Starting a family can be a fun and exciting concept, but adding a child to your relationship can also reveal problems that you might not have known existed beforehand. Fortunately, a strong and healthy relationship can usually handle the added stress of a child.

If you maintain a healthy line of communication with your partner, and if you’re truly on the same team, then you can handle the first months and years with a new child. But, for example, if you do more housework than your partner, you might end up feeling stressed, overwhelmed, and resentful toward your partner. Meanwhile, your partner won’t see what the big deal is.

Instead of ignoring potential relationship problems, it’s essential to address any issues before you start planning for your family. For the best results, try sitting down with your partner or scheduling a date night to voice your concerns. Additionally, couples therapy can help you navigate relationship problems and learn healthy ways to communicate with your partner. Remember: you want to raise kids in a loving home, not a resentful one.

Make sure your home is safe and secure.


In addition to making sure you have nursery furniture and baby clothes, you’ll want to check that your home is safe and secure for your new baby. Before bringing your baby home, be sure to check the safety of your baby’s crib. Because many new parents welcome hand-me-downs from family members and friends, some items might be unsafe, and parts may be missing or loose. Make sure to remove any pillows, blankets, and stuffed animals from your baby’s crib to avoid suffocation.

To babyproof your home, start by removing electrical cords from your baby’s reach by tacking them up. Before your baby starts crawling, secure furniture and electronics, such as TVs, lamps, and bookcases, and use protective padding to cover sharp corners.

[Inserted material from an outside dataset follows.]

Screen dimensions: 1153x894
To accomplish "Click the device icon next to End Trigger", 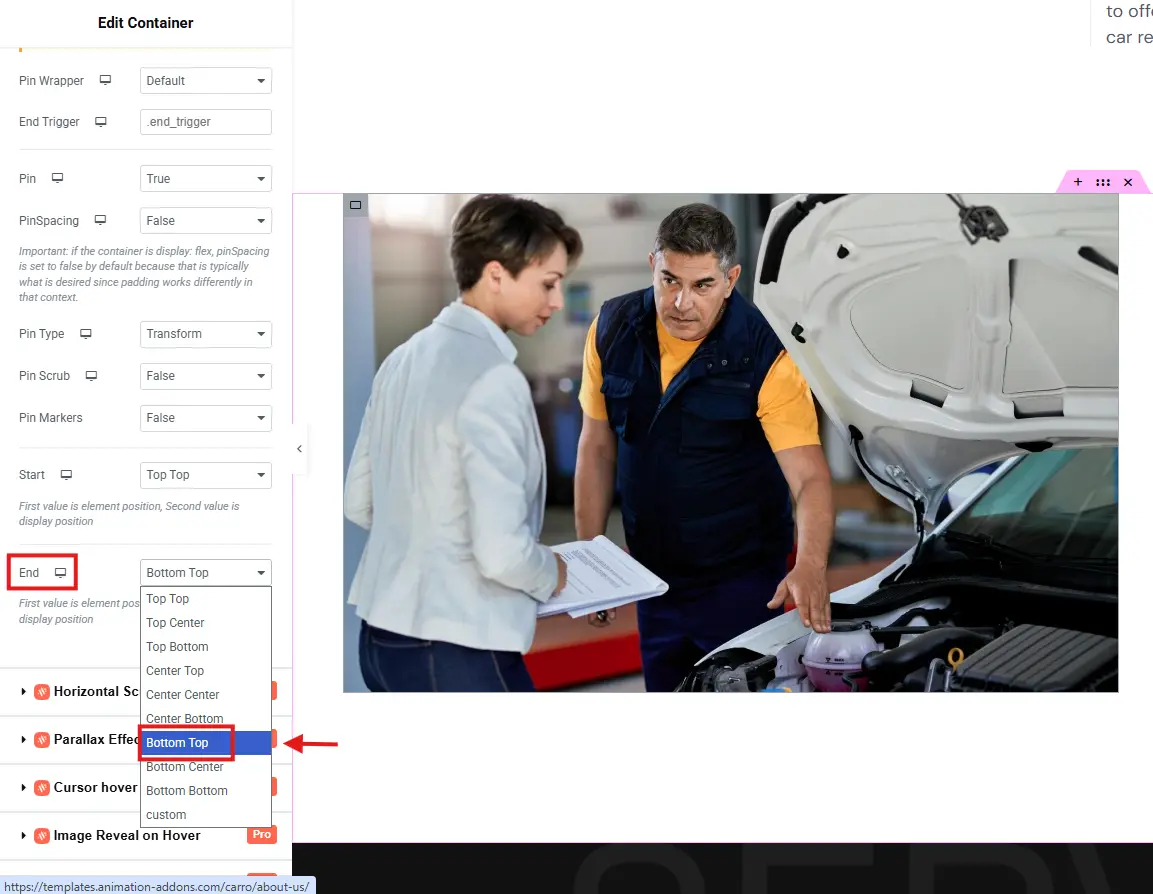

While babyproofing your home is imperative, it’s also important to make sure your home is structurally safe before starting your family. Whether your roof needs new shingles or your gutters are leaking, investing in premium-quality materials can help you create a safe environment for your new family. According to the experienced roofing contractors at Buccos Roofing, working with a reliable home remodeling company can not only boost your home’s curb appeal, energy efficiency, and longevity but it can also help you achieve exceptional results regardless of your budget. To find out more about durable roofing materials and schedule a home consultation, visit buccosroofing.com.

Revamp your living space.


Even if you’re working with a limited budget, making small changes to your home’s decor can help you refresh and rejuvenate your living space. If you’re not sure how to get started, try bringing the outdoors in. House plants delivery is not only a great way to add a pop of color to your space, but indoor plants can also help you create a relaxing atmosphere and improve your home’s air quality. Lively Root delivers pet-friendly and low-maintenance that are perfect for every space, from lush greenery to colorful bloom sand succulents.

When designing your child’s bedroom, think about the future—don’t design anything to be mini, like a small built-in desk or bed. Before you know it, your kids will have outgrown your renovations. To design the perfect virtual classroom, read up on the best practices for learning online. While a desk isn’t always necessary for academic success, the most important thing is to set aside a consistent spot—like a multipurpose table—for your kids to study, do their homework, and meet with online instructors.

Meanwhile, everything in the bedroom—from toys to books—can become a distraction for children taking online classes. In an article for the New York Times, senior engineering manager Erik Erickson found that his daughter could stay focused during her hour-long Zoom classes. However, she needed supervision while doing homework, “otherwise, it would’ve become toy time.”

Between taking stock of your finances and babyproofing your home, a new addition to your family marks a significant change in your relationship and home life. Above all else, taking the time to prepare your relationship properly and home for your new baby can help take some of the stress out of family planning.